Elle Était Vraiment Fabuleuse.

Histoire vécue.
Il y a plus de dix ans, j'avais 37 ans, je vivais mal ma condition professionnelle et familiale. En mission pour plusieurs mois sur la côte atlantique, je préparais un examen assez compliqué en plus de mon travail habituel. Cela m'obligeait à étudier très dur. Un jour, deux de mes collègues me dirent : "allez, assez des livres, tu sors avec nous". Ils m'emmenèrent dans un casino de la ville où se trouvaient des machines à sous et une discothèque. Peu intéressé par les machines, je finissais dans la discothèque avec un de mes deux collègues. A peine arrivé, je commençais à danser, je remarquais une femme assise face à moi. Elle avait des jambes magnifiques et j'oubliais aussitôt mes études. Moi si timide habituellement, je me dirigeais vers elle et elle accepta que je m'assoies à ses côtés. Je lui dis : "je suis venu ici pour draguer" et je lui montrais mon alliance en lui demandant si cela la génait. Je m'attendais à me faire rabrouer devant une telle provocation. Il n'en fut rien. Elle accepta.

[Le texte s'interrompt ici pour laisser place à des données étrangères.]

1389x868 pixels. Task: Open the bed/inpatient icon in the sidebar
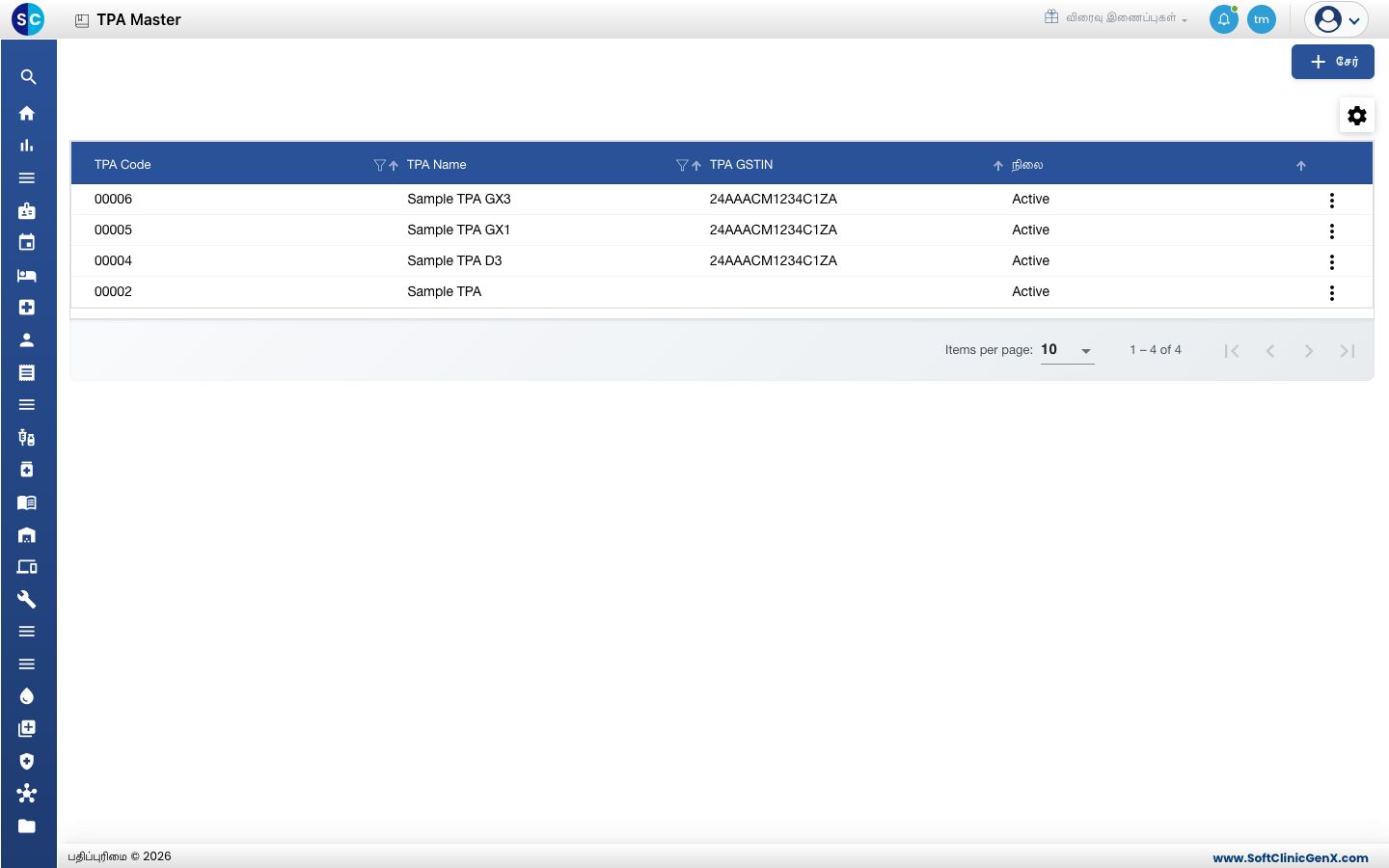[x=27, y=276]
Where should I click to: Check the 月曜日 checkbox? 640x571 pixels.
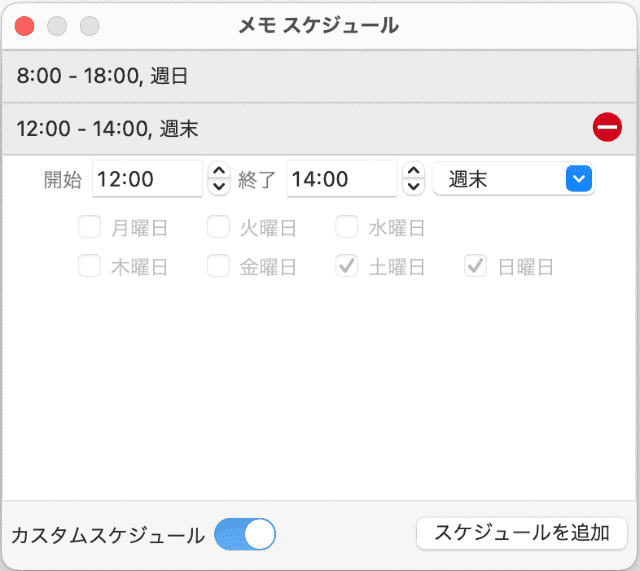point(90,227)
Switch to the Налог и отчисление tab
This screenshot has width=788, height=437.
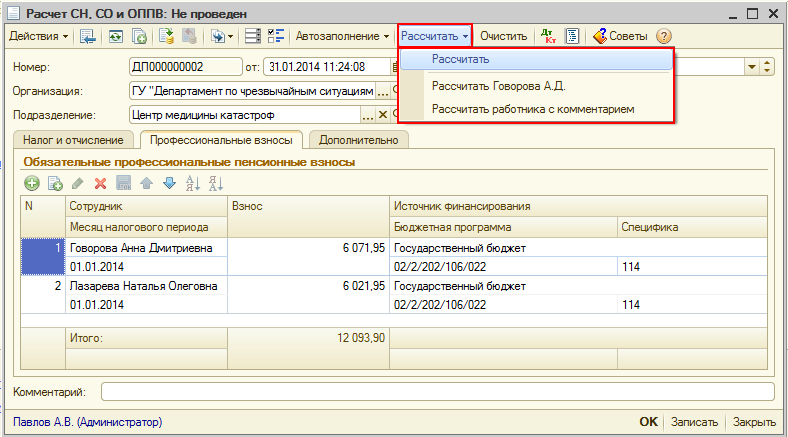[73, 140]
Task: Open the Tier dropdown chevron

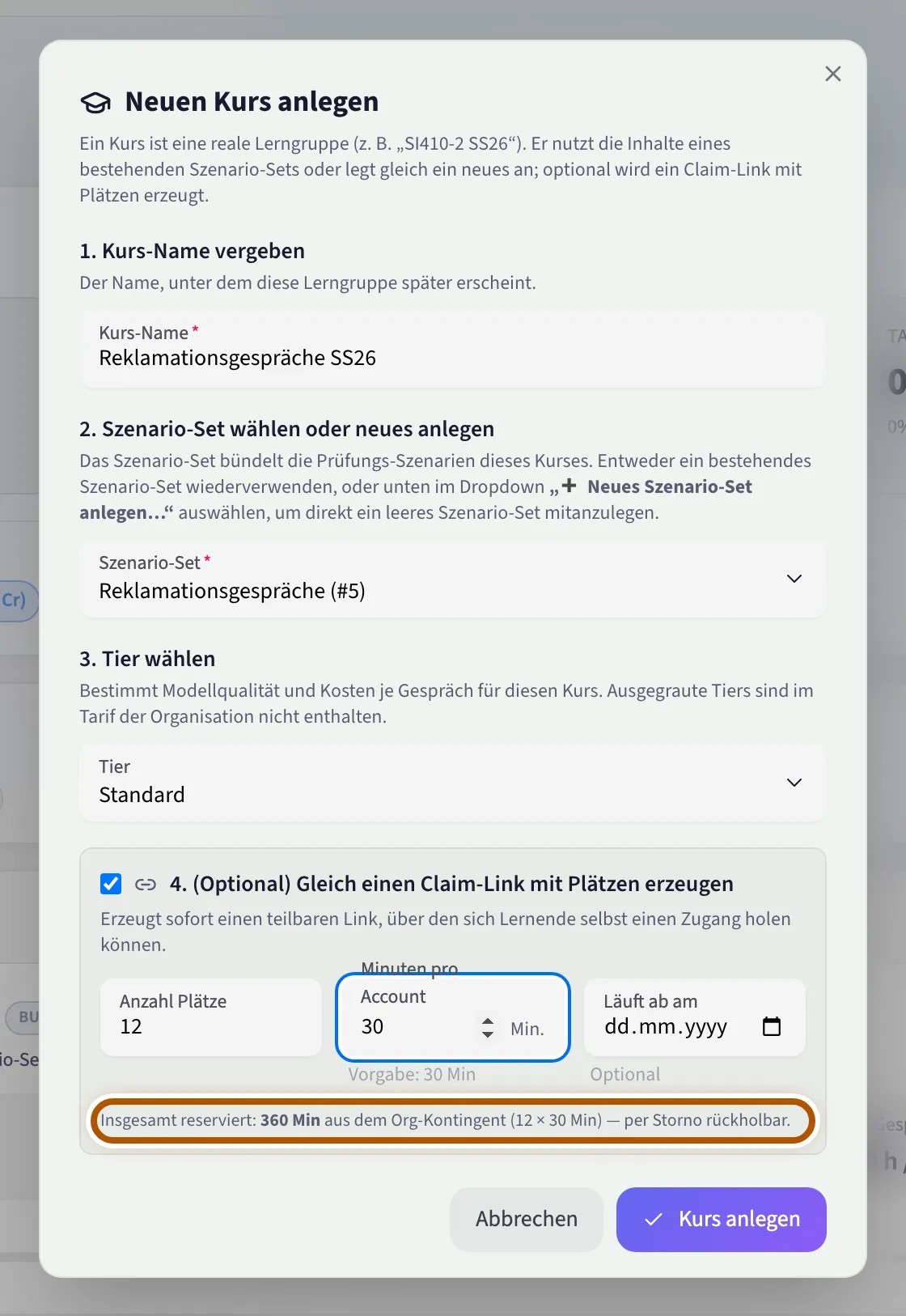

Le contrat était clair : juste une histoire de sexe le temps qui nous conviendrait puis nous arrêterions à la demande de l'un ou de l'autre. Nous discutâmes encore puis nous avons dansé toute la soirée. Lorsque la série de slows vint, ce fut immédiatement le feu. Je n'eus pas à beaucoup forcer pour qu'elle se colle à moi et je sentis immédiatement mon sexe frotter son pubis. Notre activité ne laissait pas de doute sur la suite des évènements et nous fûmes vite regards par les autres personnes présentes.
Très tard, elle me dit qu'elle partait à l'hôtel près de la ville bien qu'elle habitait la ville voisine et m'invita à la suivre dans sa voiture. Nous arrivâmes dans cet hôtel. Je me jetais littéralement sur elle en l'embrassant et la déshabillant. Ses seins étaient parfaits et très doux. Elle me rendit mes caresses et s'intéressa vite à ma verge de taille très moyenne. Elle pratiqua une fellation comme je n'en avais jamais eue, avalant très profondément mon sexe.

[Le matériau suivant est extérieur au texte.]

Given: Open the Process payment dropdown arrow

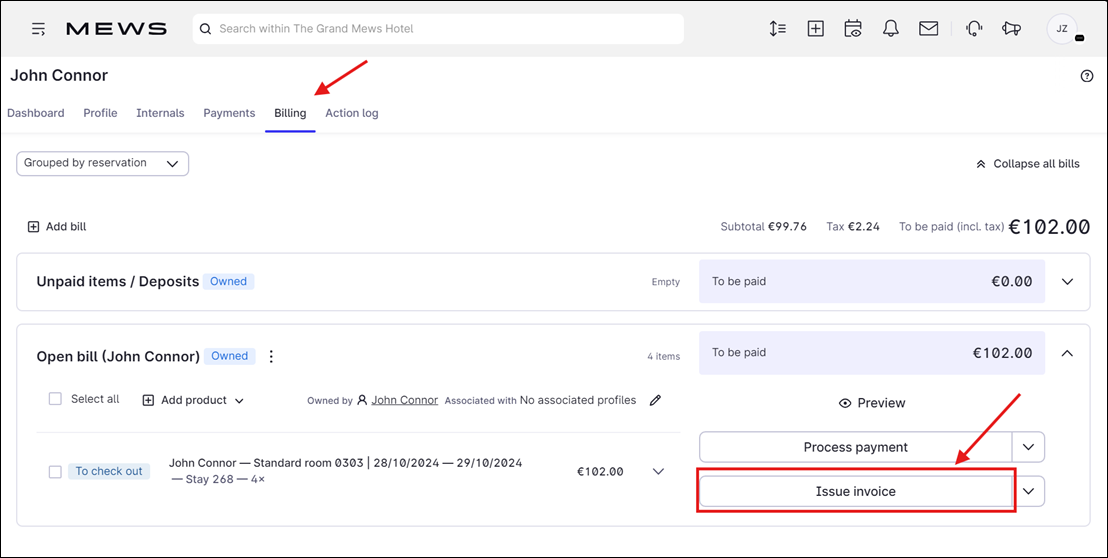Looking at the screenshot, I should pos(1028,447).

Je lui rendais en lui léchant la vulve. Ses grandes lèvres étaient très gonflées par le désir et elle grognait littéralement à chaque caresse. J'introduisis mes doigts en elle et elle me demanda de la pénétrer très vite. Je mis un préservatif. Malgré l'heure tardive, plus de 5 heures du matin, je l'ai sentie jouir très fort et je la suivais très vite.

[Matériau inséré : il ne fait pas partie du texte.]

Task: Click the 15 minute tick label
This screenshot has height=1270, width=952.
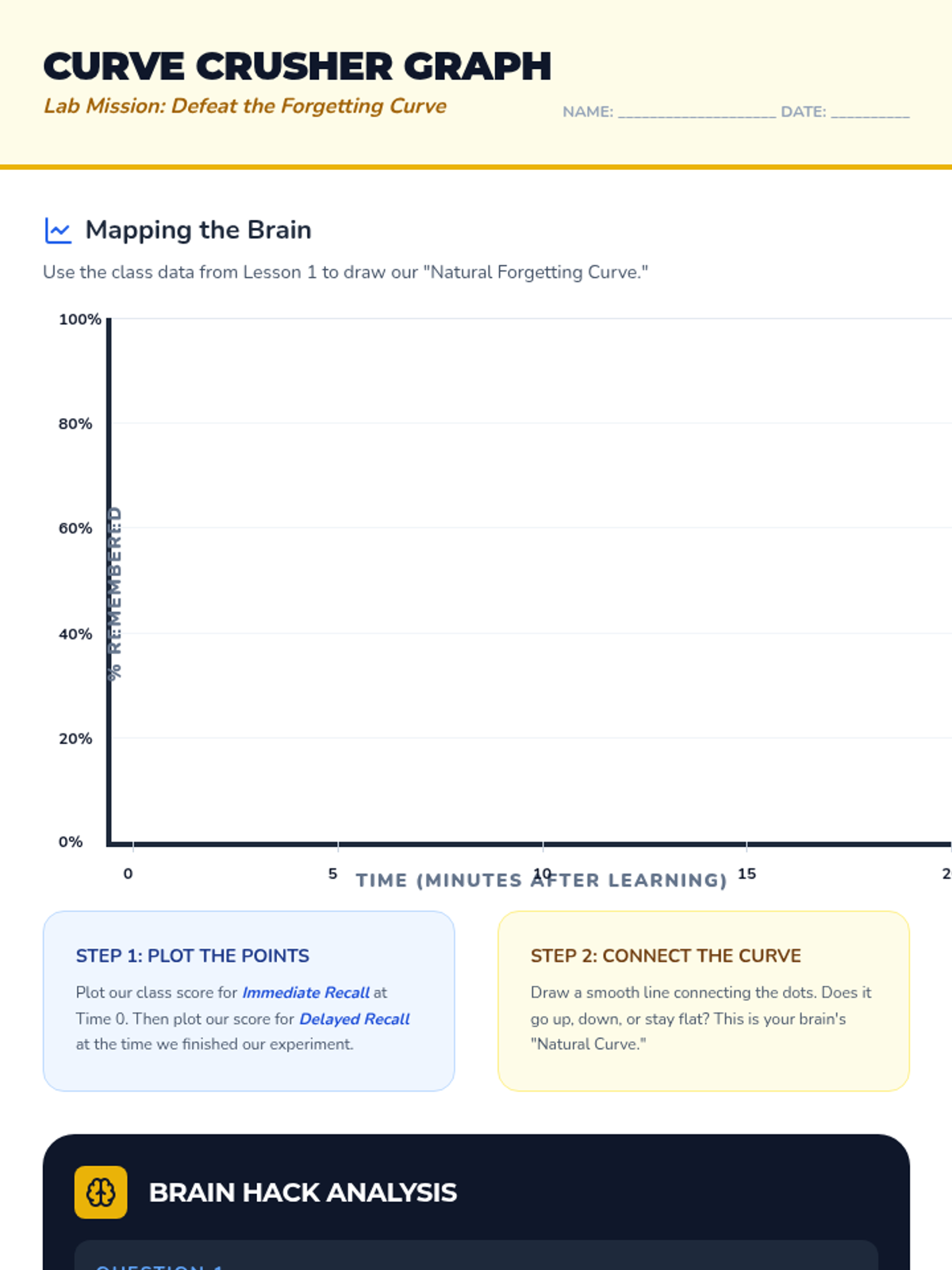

Mon activité sexuelle assez morne me laissait croire que je ne pouvais plus avoir de plaisir après avoir joui une fois. Elle me fit découvrir le contraire. Elle me prit la verge ramollie dans sa bouche et l'aspira très fort en suçotant le gland. A ma surprise, je bandai à nouveau après quelques secondes. Lorsque je sentis le plaisir monter en moi, je le lui fis comprendre et au lieu de se retirer elle m'aspira encore plus jusqu'à ce que j'éjacule dans sa bouche. Je jouis comme jamais auparavant. Et j'en voulais encore. Nous avons fait l'amour encore et encore.
A peine réveillé vers 10 heures, je fus surpris d'avoir encore envie d'elle et de la voir dans les mêmes dispositions.
Je rentrais à mon logement, épuisé et dans un état de béatitude total. Elle revint me chercher avec sa voiture où nous fîmes l'amour comme des bêtes. Je dus m'accroupir devant le siège avant reculé au maximum pour la lécher jusqu'à l'entendre me supplier de la pénétrer. J'en profitais pour mettre un maximum de doigts dans son vagin en suçant son clitoris. J'avais autant de plaisir à la sentir vibrer que d'avoir moi-même du plaisir.
Elle recommença à me sucer jusqu'au bout, avalant toute ma semence. Je découvrais à près de 40 ans qu'une femme pouvait prendre du plaisir à avaler mon sperme mais surtout l'effet explosif d'une jouissance dans la bouche de celle qui me suçait.
Nous avons continué ainsi quelques semaines, puis, comme celà avait été convenu au début de notre rencontre, je luis ai dit qu'il était temps de ne plus se voir et de regagner, chacun, notre conjoint respectif. Je me souviens encore de son regard déçu.
Je l'étais sûrement autant qu'elle mais je lui avais promis et je me l'étais promis aussi. J'y pense encore aujourd'hui avec beaucoup de regrets. Je suis même allé traîner du côté de l'hôpital où elle travaillait mais je n'ai pas osé la relancer en raison de la parole donnée.
Elle s'appelait Nadia. Je ne pense pas qu'elle s'offusque si elle lisait ces lignes et se reconnaissait.